Pour Aimond Williams, les artistes ivoiriens devront saisir l’opportunité de la police d’assurance instituée depuis quelques années par le Burida et le ministère de la Culture et de la Francophonie. « Il est temps que chacun adhère à l’assurance », a-t-il insisté. Aussi, a-t-il invité ses pairs à ne plus renoncer à l’assurance comme par le passé. « J’invite tout un chacun à s’approprier l’assurance. Ce n’est pas normal que des artistes puissent renoncer à cette assurance », a-t-il traduit. C’est pourquoi, Aimond Williams a souhaité que désormais les artistes soient automatiquement prélevés à la base pour la souscription à la police d’assurance.

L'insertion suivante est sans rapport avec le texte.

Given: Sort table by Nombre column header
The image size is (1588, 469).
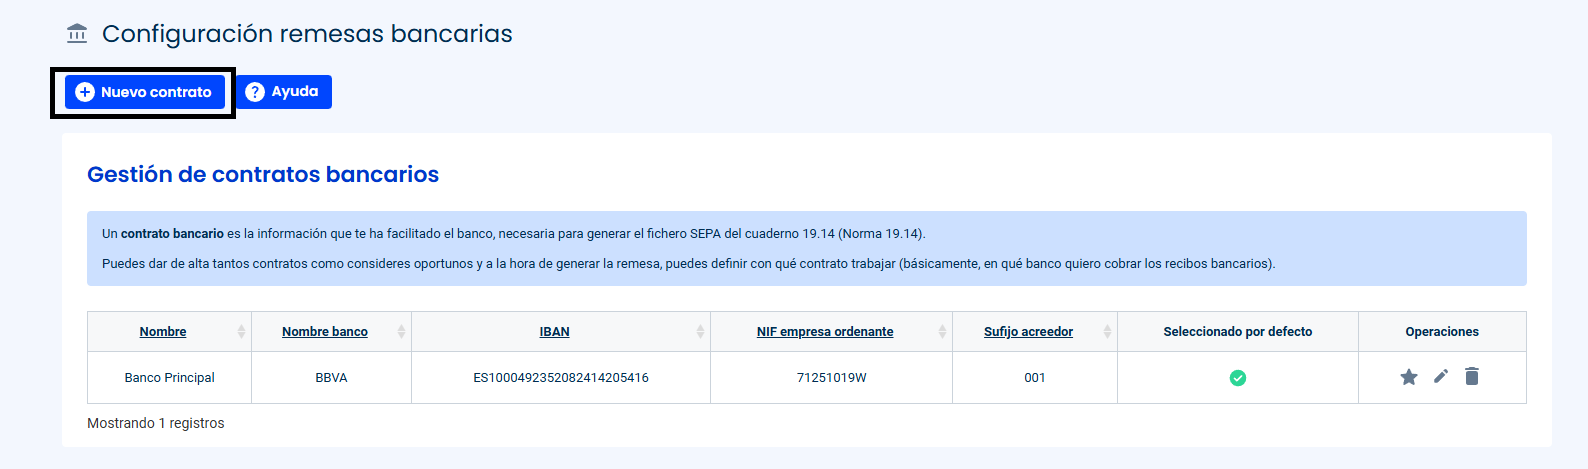Looking at the screenshot, I should 163,332.
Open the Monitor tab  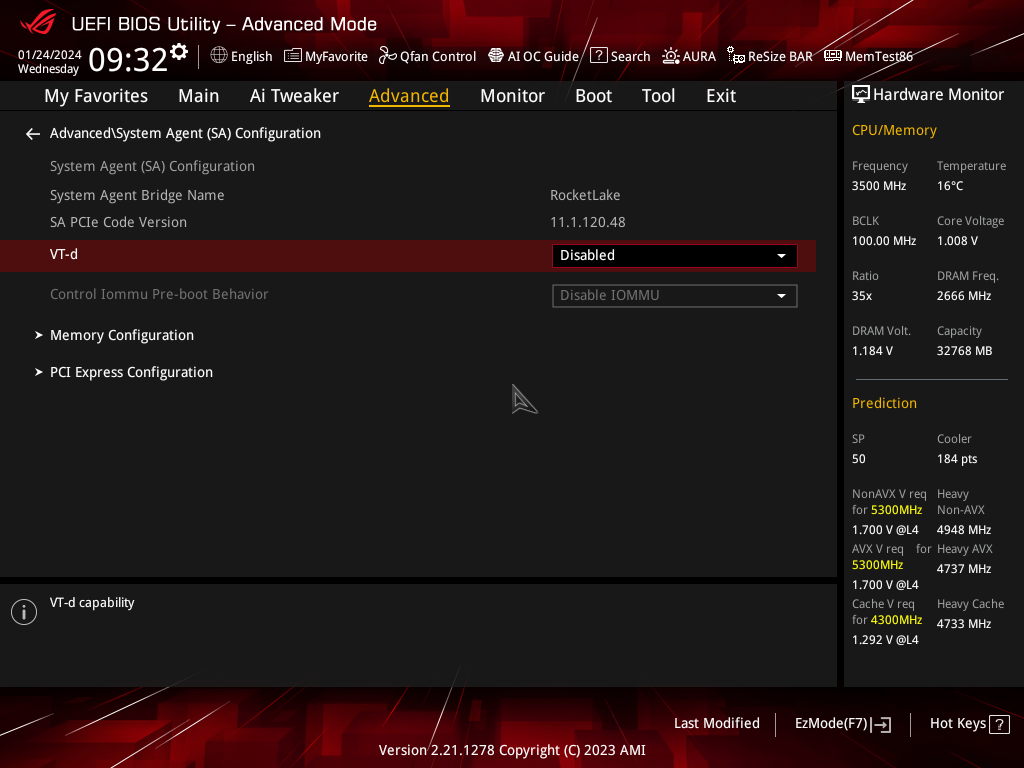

Pour ceux des artistes n’ayant pas grands revenus, Aimond Williams les a rassurés qu’ils seront pris en compte par le Fonds de solidarité. Convaincu que certaines morts dans l’univers des artistes auraient pu être évitées si tous avaient adhéré à l’assurance, le président de la Fondaci a lancé un appel à tous à se l’approprier. « J’interpelle la conscience de tout un chacun à s’approprier cette assurance. Il y a déjà eu trop de morts », a-t-il appelé. Puis de trancher que désormais « les artistes ne devront plus se gratter la tête pour appeler à l’aide. La solution à tout ça étant l’assurance ».

Plusieurs autres présidents d’association d’artistes présents à la conférence ont salué l’initiative de la Fondaci.